|
expert systems - do they live up to expectation?
The size and complexity of networks supporting high value services means that extensive network management facilities are needed to handle the stream of fault and performance information.
For large networks, the volume of this information flow can be considerable, even under normal operating conditions. When a major failure occurs, the amount of data can increase by several orders of magnitude. In order to improve the manageability, low value information is often discarded. But even when filtering is applied, the volume of information may be still too great for operators to handle. Under major fault conditions, the flood of information compounds the problem and there is a danger that automatically discarded information may contain the key to identifying the underlying network problem. The result is that failures go undetected, ultimately leading to poorer quality of service to end customers.
In an attempt to improve the situation, network operators have employed expert systems in an attempt to automatically detect and handle underlying network problems. These systems usually maintain a knowledge base of failure scenarios and process large quantities of event information received from the network, attempting to detect a pre-defined failure 'signature'. Until now, the set of rules needed by these systems has been difficult, time-consuming and expensive to build, configure and maintain (for example, when network topology changes, numerous new rules have to be added and old rules adapted or deleted).

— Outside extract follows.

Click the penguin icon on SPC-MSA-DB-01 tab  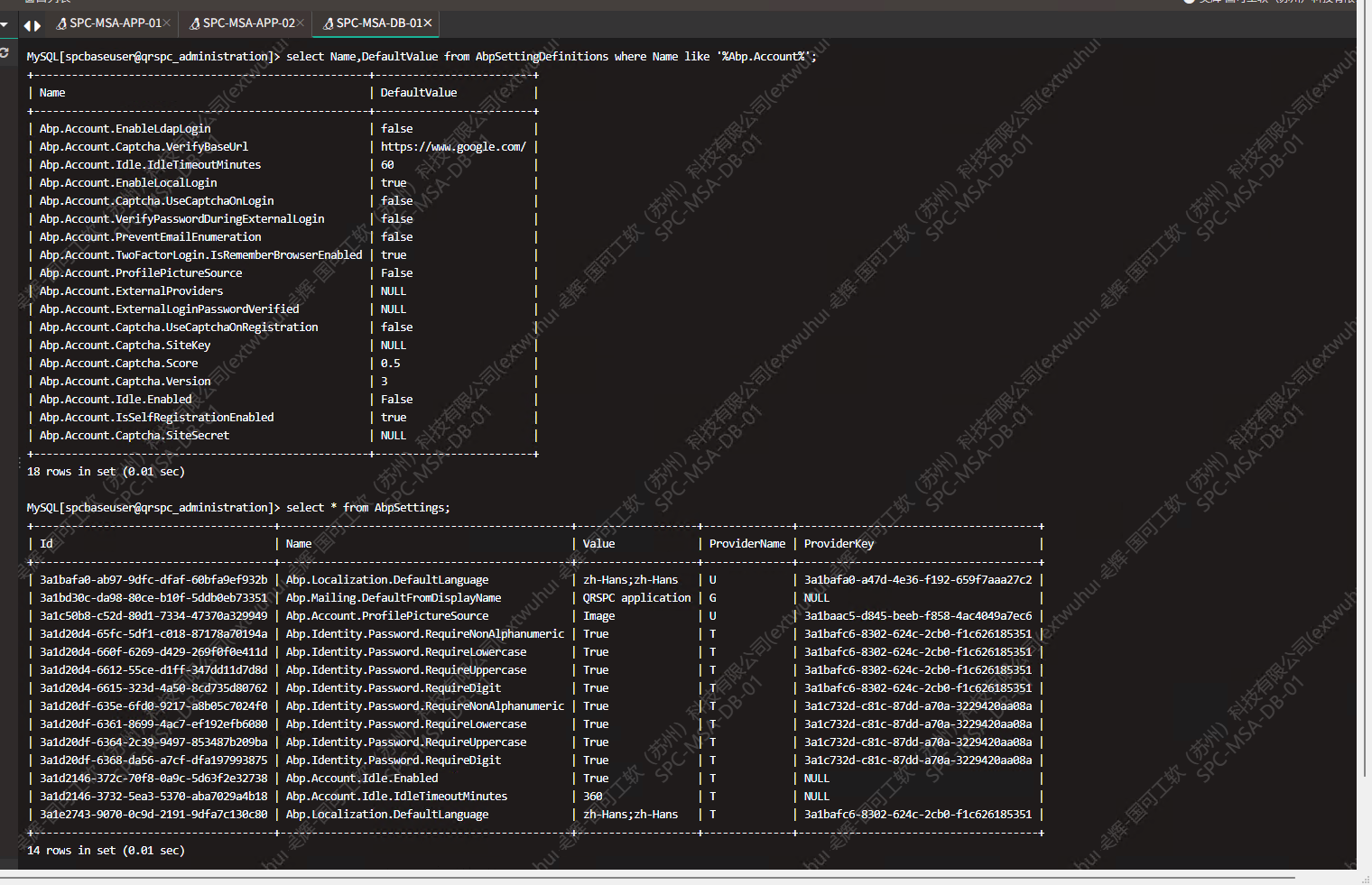328,23
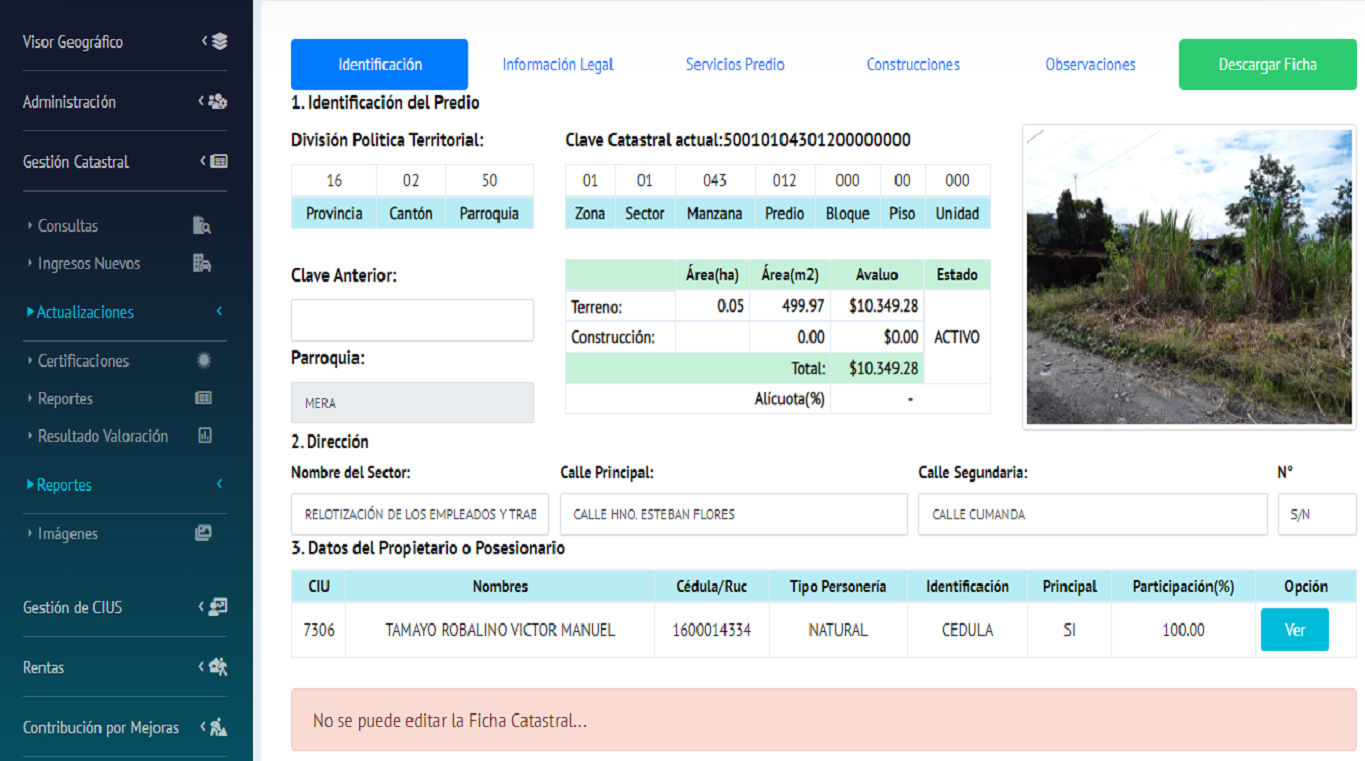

Much of the complexity in constructing and maintaining such expert systems arises from the process of translating the detailed knowledge of particular failure scenarios (gained from experienced users) into a form that the expert system can use. Current systems typically employ large and complex sets of rules to handle even the most basic failure scenarios; this is because they have to maintain element state and connectivity information over the duration of the failure. Consequently, adding support for a new scenario is tediously slow and requires expensive resources.
|